The report also says the National Counterterrorism Center (NTCT) was not accessing all available data from the Pentagon when vetting Afghan refugees that came over during the evacuation.
This is reviving concerns about the screening process used for Operation Allies Welcome—a resettlement plan for Afghan allies launched by President Joe Biden shortly after the Taliban takeover of the country in August 2021.
White House press secretary Jen Psaki had previously said during a briefing Sept. 1, 2021, that she could “absolutely assure” nobody is coming into the United States who “has not been through a thorough screening and background check process.”
Following the Inspector General report’s publication, Sen. Chuck Grassley (R-Iowa) released a statement: “Following the Biden administration’s chaotic withdrawal from Afghanistan, I expressed concern about the administration’s lackluster efforts to screen evacuees flooding from the terrorist safe haven. According to a new report by the Pentagon watchdog, the situation is far worse than we thought.”

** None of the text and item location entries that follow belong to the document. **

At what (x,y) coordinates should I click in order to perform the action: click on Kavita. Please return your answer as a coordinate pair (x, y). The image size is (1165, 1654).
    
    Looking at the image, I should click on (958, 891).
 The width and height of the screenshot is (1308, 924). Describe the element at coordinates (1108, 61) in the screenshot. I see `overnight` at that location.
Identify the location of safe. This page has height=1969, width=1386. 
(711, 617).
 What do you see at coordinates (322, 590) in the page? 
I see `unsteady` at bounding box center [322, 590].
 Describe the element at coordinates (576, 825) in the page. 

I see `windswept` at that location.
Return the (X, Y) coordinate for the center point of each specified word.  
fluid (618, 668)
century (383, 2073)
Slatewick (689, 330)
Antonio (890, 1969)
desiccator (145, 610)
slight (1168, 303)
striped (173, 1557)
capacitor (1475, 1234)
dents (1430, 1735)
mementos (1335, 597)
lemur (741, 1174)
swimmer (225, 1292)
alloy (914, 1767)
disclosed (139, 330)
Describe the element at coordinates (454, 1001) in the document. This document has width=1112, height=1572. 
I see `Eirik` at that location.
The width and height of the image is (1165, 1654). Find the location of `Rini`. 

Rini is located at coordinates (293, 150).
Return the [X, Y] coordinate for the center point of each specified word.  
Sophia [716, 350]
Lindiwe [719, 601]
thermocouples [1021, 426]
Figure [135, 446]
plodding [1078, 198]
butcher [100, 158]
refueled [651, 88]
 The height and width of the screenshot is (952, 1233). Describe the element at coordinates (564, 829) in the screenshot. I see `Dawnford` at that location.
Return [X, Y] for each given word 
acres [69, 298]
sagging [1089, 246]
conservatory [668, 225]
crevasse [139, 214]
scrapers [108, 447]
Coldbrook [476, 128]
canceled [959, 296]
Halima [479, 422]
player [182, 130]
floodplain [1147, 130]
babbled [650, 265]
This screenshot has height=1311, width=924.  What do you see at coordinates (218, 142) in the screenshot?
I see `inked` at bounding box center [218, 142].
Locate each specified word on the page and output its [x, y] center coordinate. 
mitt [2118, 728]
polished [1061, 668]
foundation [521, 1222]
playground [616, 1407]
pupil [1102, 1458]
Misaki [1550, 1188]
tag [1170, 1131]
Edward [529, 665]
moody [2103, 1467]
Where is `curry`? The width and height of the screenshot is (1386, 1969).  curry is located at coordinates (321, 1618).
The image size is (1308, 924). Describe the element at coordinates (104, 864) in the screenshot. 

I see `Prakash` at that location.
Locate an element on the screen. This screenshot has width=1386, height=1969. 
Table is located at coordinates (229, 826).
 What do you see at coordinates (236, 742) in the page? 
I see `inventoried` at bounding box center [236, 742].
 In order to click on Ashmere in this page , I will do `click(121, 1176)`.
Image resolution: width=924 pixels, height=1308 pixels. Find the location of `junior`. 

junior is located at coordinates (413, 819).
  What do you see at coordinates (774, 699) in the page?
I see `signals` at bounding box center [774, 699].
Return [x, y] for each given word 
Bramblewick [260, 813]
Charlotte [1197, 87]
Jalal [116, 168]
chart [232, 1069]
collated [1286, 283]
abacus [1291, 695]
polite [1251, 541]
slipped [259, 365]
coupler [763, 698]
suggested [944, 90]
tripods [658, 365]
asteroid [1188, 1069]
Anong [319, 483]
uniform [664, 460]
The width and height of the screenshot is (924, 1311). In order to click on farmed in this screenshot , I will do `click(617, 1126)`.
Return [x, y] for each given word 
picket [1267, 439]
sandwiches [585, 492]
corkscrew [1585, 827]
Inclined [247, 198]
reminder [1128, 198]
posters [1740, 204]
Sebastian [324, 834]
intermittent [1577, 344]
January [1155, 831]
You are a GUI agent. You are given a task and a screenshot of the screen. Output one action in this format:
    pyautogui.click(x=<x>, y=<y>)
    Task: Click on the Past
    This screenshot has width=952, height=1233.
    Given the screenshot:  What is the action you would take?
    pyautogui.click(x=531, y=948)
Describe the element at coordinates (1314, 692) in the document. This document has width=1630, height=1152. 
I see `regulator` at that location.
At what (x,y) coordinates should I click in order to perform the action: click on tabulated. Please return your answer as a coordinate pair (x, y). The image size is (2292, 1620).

In August, NGIC entered into a data-sharing agreement with the Department of Homeland Security (DHS) which led to the discovery that Afghans with derogatory information in the DoD Automated Biometric Identification System (ABIS) database who were believed to be in the United States.
The audit recommends this inter-agency arrangement be extended beyond its Dec. 27, 2021, deadline so NGIC can complete its analytic review of Afghan evacuees for derogatory information.
The Pentagon is providing temporary housing for Afghan refugees at eight of its facilities: Marine Corps Base Quantico, Virginia; Fort Pickett, Virginia; Fort Lee, Virginia; Holloman Air Force Base, New Mexico; Fort McCoy, Wisconsin; Fort Bliss, Texas; Joint Base McGuire-Dix-Lakehurst, New Jersey; and Camp Atterbury, Indiana.
U.N. officials have warned of a looming humanitarian crisis in Afghanistan in the wake of the U.S. troop withdrawal and subsequent Taliban takeover of the country.